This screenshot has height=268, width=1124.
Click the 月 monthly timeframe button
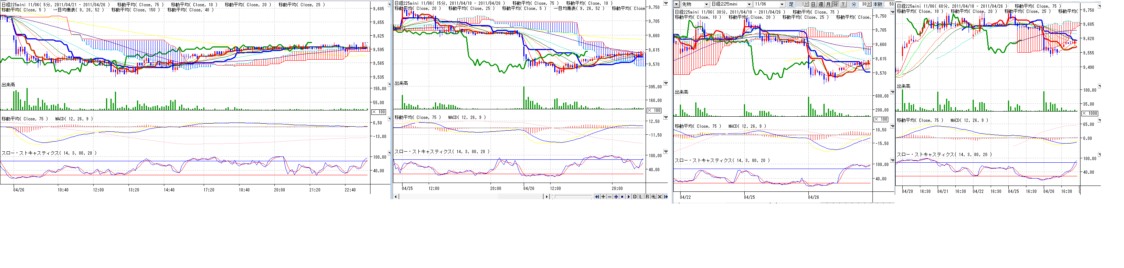[828, 4]
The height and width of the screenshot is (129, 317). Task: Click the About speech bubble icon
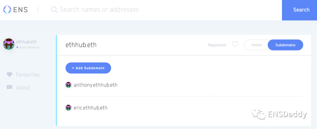point(9,87)
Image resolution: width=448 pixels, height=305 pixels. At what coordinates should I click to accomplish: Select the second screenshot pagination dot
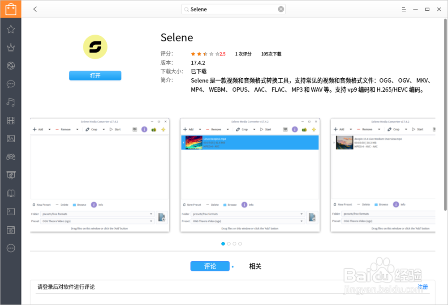click(x=229, y=244)
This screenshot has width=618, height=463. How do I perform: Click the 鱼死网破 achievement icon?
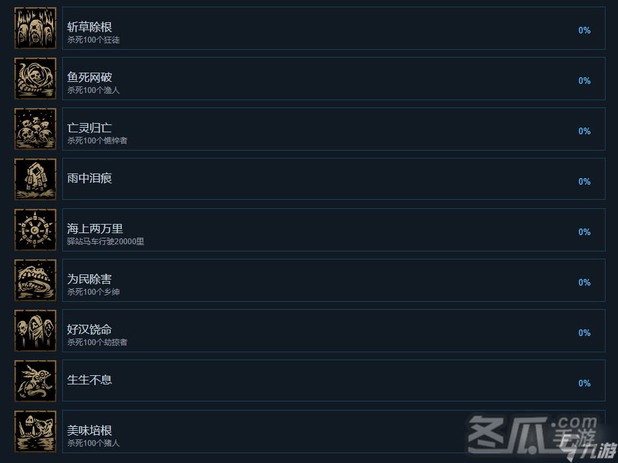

■ ■ ■ ■ ■ ■ ■

* **ASSIGNED TASK**:
Return every line above in which the string "This" occurs.

* **RESPONSE AREA**:
This screenshot has height=268, width=1124.
This screenshot has width=618, height=463. How do I perform: Click the 鱼死网破 achievement icon?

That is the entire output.